Different churches will appeal to different guests, even if your guest's first-time impression was very welcoming, and that’s okay. For those who would be blessed by your church, the question is how can you usher them into your ‘discipleship’ next steps process?

Discipleship is a multilayered topic, but for this blog, we are going to focus on the second C in the 4Cs of an ideal guest follow-up strategy (Connect, Capture, Communicate and Convert) by sharing the three reasons why using Digital Connection Cards (online info capture forms ) may be hurting your chances to connect and then follow-up with your guests.

Why Capturing Your Guest Data is Both Important and Challenging

Even if your guests were blessed by your service, life happens—including the ‘enemy’ (1 Peter 5:8) doing all they can to throw obstacles at your guests during the week, to make returning to church the second weekend a distant thought. Hence, the need to follow up.

Following up is not a new idea. The apostle Paul constantly checked in with the various “church plants” by personal visits and letters. Paul could do this because he had the contact information (where they were) and a workable method (travel/couriers).

Today, to facilitate the ‘discipleship’ Next Steps process, churches need the same—their guests’ contact information and an effective follow-up method.

As life became faster, cities became larger, and people started moving more often, pastors were required to do more in less time. This led to different methods for capturing data such as ushers, guest books, sometimes just a printed piece of paper, and physical connect cards.

With digitization, the physical card attempted to move online to become the digital connection card—basically an online form to capture guest information. This option didn’t work very well because there was such a disconnect between the offline guest and the online capture process.

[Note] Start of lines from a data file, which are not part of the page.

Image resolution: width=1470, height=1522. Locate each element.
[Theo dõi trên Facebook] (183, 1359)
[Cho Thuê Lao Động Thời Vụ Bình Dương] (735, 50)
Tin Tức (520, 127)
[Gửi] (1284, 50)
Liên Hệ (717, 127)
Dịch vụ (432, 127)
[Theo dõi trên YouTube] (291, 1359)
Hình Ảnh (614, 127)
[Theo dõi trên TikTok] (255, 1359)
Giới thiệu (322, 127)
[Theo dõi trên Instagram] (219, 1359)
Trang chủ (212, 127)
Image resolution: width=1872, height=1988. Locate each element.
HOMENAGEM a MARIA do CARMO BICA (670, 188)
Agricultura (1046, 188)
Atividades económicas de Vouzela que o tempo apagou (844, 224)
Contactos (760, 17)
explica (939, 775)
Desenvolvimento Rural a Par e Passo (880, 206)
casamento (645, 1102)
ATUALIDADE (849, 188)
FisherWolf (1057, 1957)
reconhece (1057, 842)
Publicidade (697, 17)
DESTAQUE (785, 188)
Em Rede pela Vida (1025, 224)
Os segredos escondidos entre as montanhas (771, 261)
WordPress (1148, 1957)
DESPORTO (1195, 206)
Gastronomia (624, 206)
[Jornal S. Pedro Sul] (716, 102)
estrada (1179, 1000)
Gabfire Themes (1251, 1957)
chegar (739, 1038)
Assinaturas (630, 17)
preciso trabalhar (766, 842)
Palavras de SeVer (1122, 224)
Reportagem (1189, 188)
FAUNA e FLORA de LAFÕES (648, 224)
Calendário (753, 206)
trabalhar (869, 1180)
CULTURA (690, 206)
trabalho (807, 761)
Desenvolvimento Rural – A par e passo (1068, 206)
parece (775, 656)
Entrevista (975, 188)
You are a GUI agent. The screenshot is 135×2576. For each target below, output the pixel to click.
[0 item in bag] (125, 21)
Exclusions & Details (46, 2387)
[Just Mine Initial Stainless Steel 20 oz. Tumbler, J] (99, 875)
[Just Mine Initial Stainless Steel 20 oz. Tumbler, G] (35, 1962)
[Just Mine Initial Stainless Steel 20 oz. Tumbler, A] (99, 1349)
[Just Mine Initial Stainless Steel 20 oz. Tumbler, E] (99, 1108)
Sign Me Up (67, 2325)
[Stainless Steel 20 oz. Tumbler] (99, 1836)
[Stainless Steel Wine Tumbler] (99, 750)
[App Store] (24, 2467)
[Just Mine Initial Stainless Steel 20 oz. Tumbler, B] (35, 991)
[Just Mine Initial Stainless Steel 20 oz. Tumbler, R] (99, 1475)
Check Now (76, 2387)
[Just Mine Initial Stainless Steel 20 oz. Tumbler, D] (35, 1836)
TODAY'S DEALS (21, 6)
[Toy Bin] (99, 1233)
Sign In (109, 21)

Marrying digital connection cards with texting—the ability to have guests text a specific keyword (trigger word) that auto sends a link to the church’s online form—worked better and was more natural, but there were still issues. Even though guests didn’t have to open their browsers and type in a website address, not all guests filled out the cards. Also, not everyone wanted to use their data or had data to use when away from their home wifi or other mobile wifi-hotspots. There was also the likely scenario of “I will fill it out later” but again, life happens.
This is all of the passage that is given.